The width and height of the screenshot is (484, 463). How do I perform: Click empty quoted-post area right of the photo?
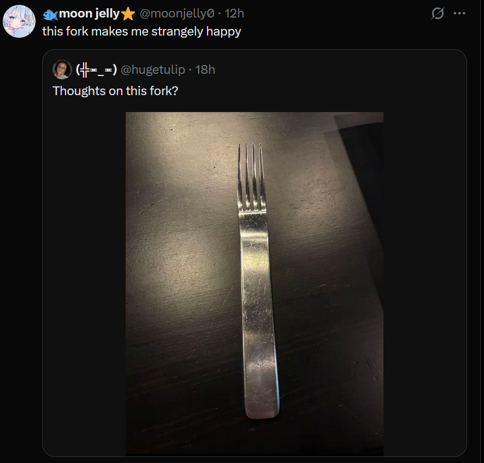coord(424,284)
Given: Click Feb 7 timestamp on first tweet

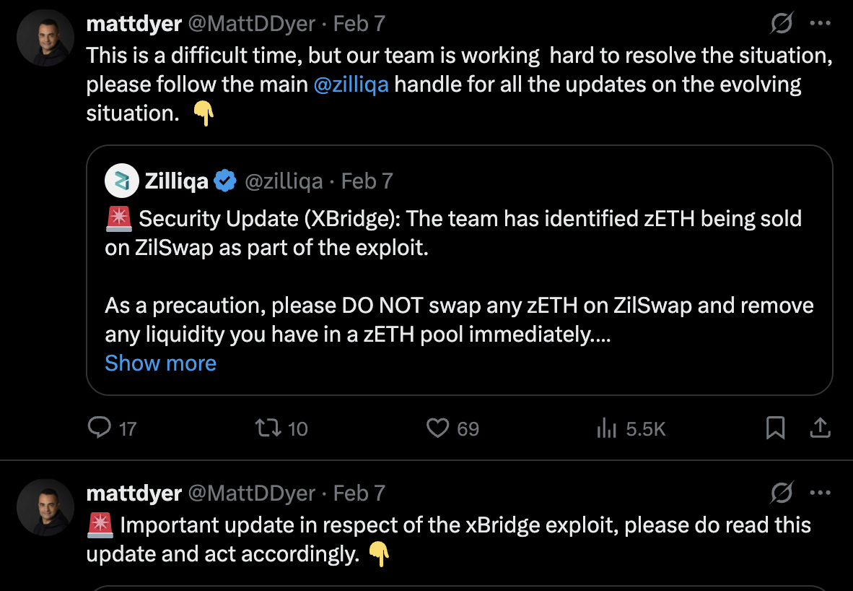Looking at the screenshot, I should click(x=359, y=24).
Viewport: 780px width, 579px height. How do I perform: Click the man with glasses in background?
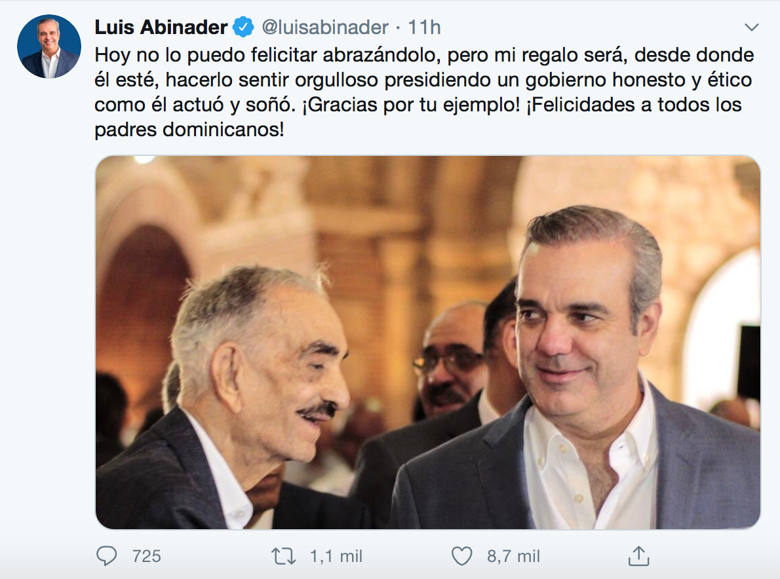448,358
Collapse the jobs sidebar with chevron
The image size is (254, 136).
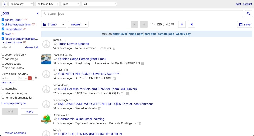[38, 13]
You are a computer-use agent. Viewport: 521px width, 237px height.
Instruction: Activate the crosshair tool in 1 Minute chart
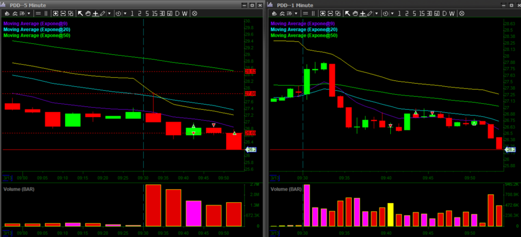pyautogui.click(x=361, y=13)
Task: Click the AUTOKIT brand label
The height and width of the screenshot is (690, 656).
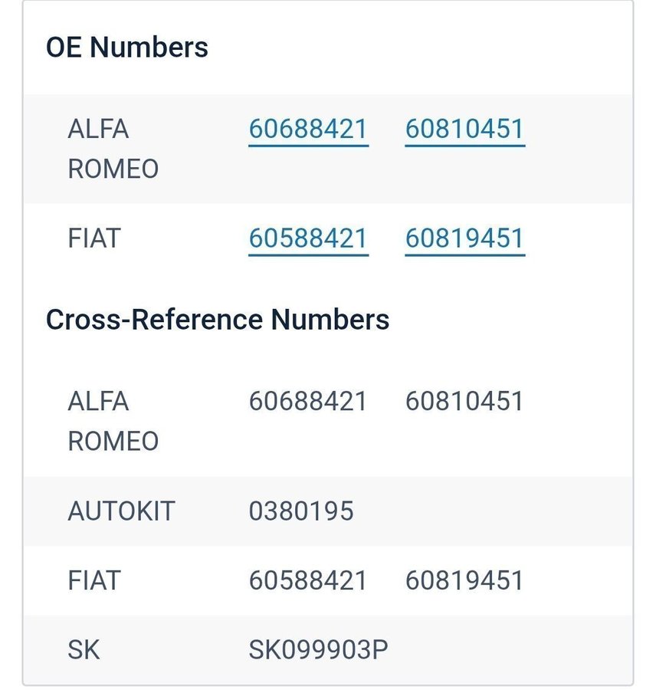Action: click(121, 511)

Task statement:
In the listing above, find the line containing "Given: Click Feb 7 timestamp on first tweet". Output it and every line after it up to and including the line containing "Task: Click the AUTOKIT brand label", exactly, but skip the pictures.

Finished task:
Given: Click Feb 7 timestamp on first tweet

Looking at the screenshot, I should click(x=359, y=24).
Viewport: 780px width, 579px height. How do I perform: Click the man with glasses in background?
448,358
Collapse the jobs sidebar with chevron
The image size is (254, 136).
[38, 13]
You are a computer-use agent. Viewport: 521px width, 237px height.
Instruction: Activate the crosshair tool in 1 Minute chart
pyautogui.click(x=361, y=13)
Task: Click the AUTOKIT brand label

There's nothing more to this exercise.